▸ Problem: Which lines of the entries below include "dropdown"? List them all.
━━━━━━━━━━━━━━━━
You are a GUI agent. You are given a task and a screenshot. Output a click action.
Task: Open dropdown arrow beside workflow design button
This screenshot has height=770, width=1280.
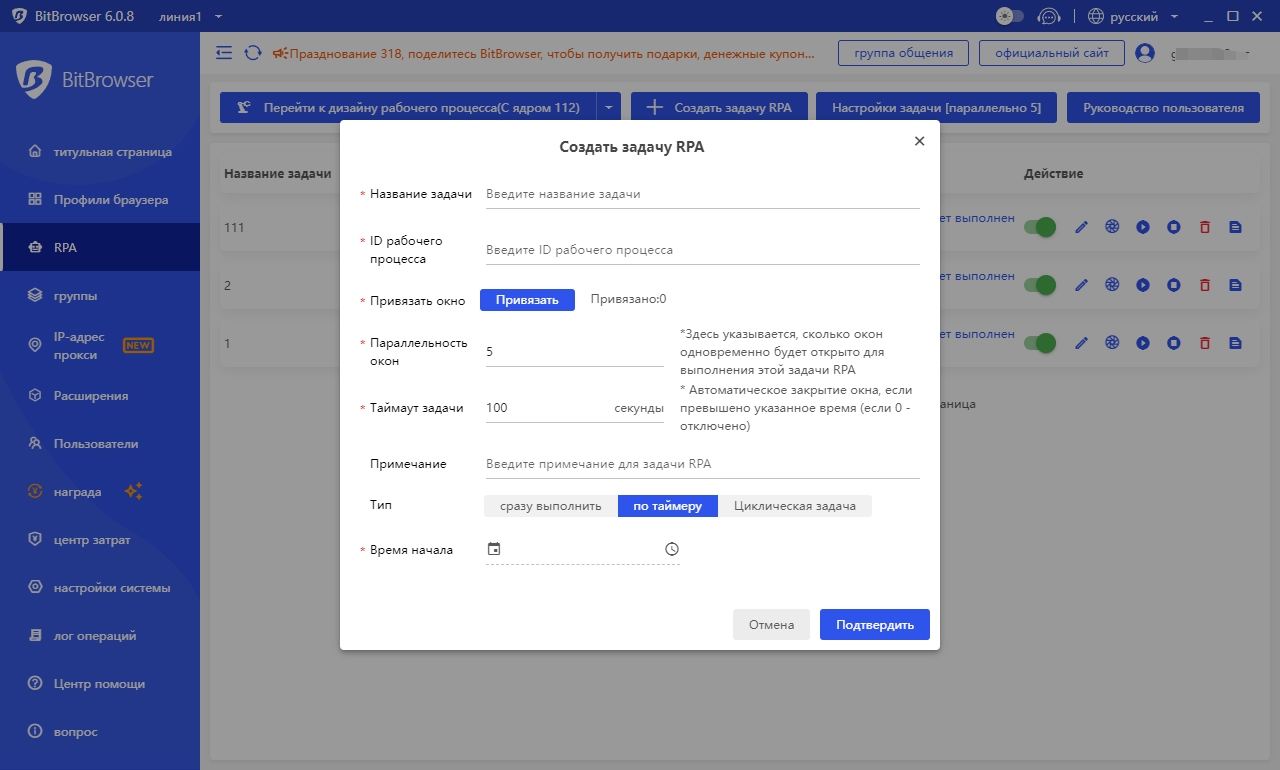pyautogui.click(x=609, y=108)
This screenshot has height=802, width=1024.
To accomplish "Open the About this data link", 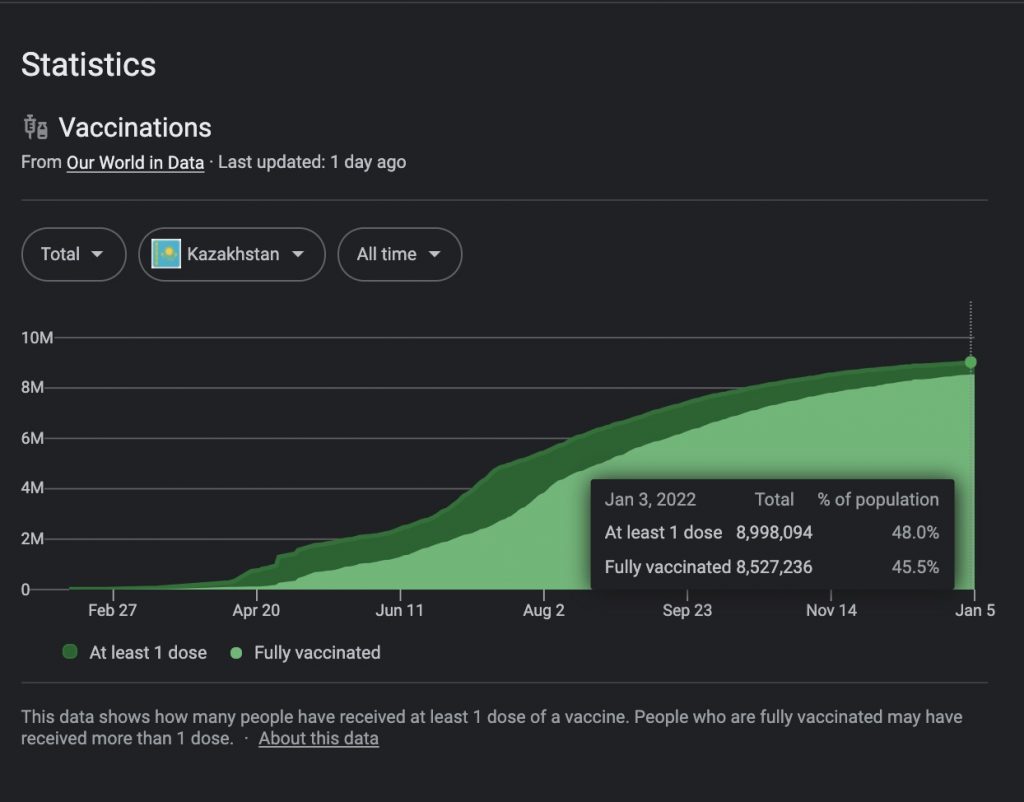I will pos(318,739).
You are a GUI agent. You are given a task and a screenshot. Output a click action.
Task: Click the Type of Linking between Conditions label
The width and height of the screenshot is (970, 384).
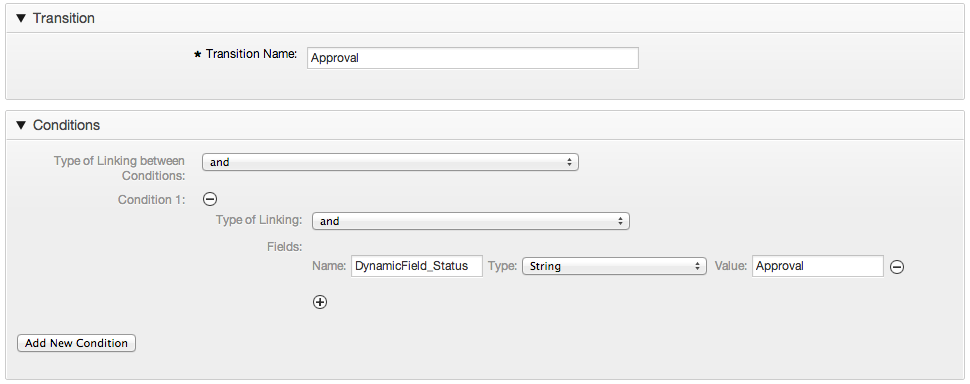[119, 168]

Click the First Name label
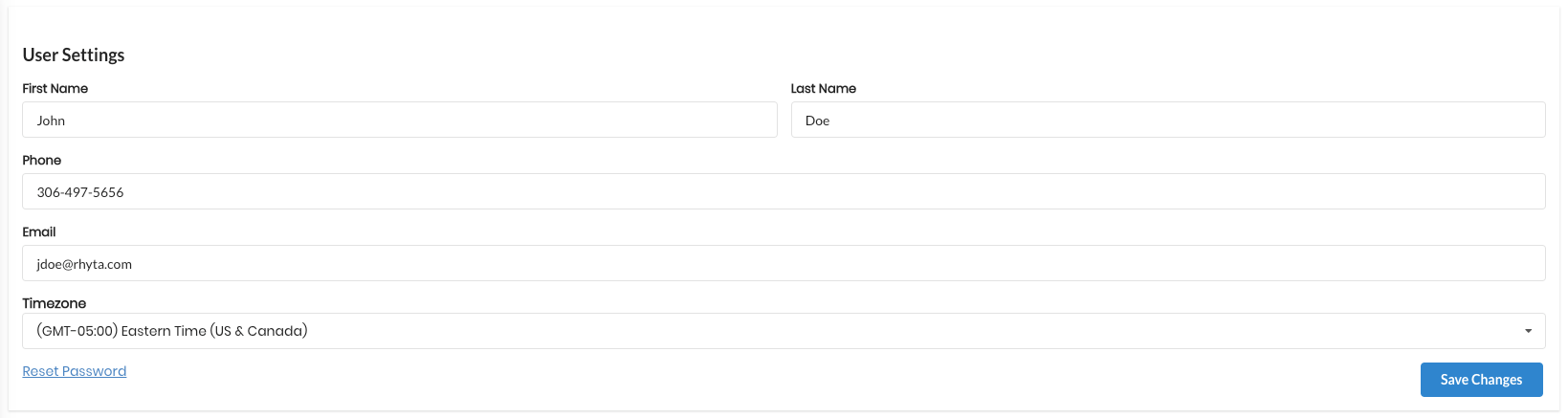[55, 88]
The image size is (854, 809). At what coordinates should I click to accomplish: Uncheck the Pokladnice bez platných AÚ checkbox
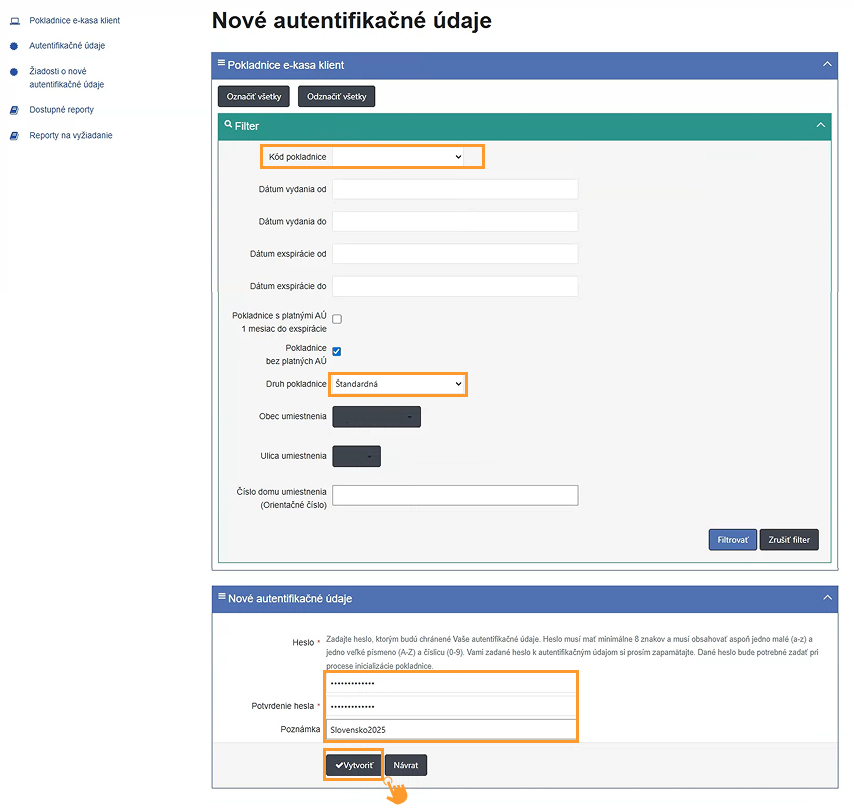tap(337, 351)
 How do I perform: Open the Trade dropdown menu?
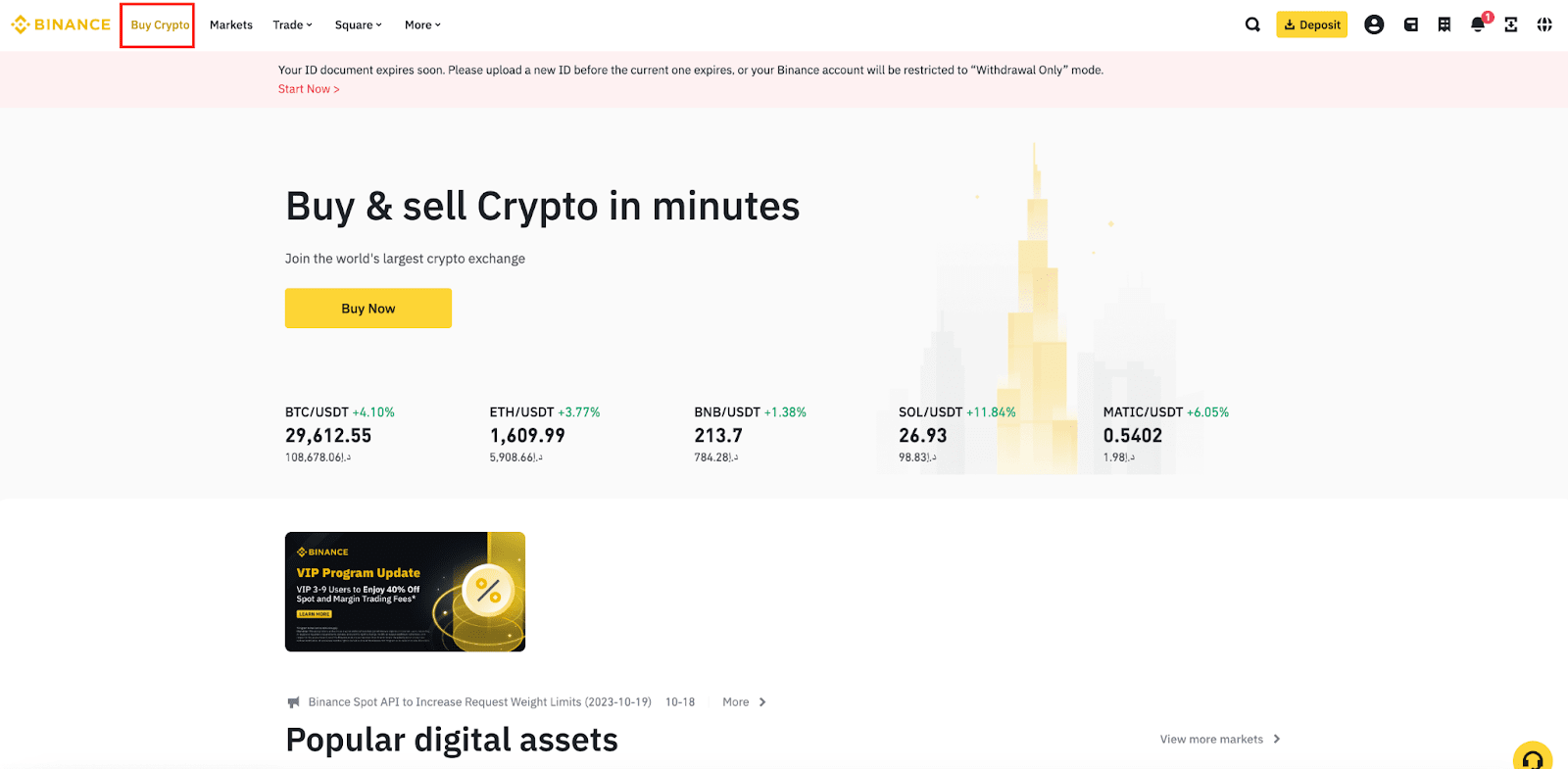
━━━━━━━━━━━━━━━━
▸ Answer to this task:
Task: Open dropdown arrow beside workflow design button
 How do I perform: Open the Trade dropdown menu?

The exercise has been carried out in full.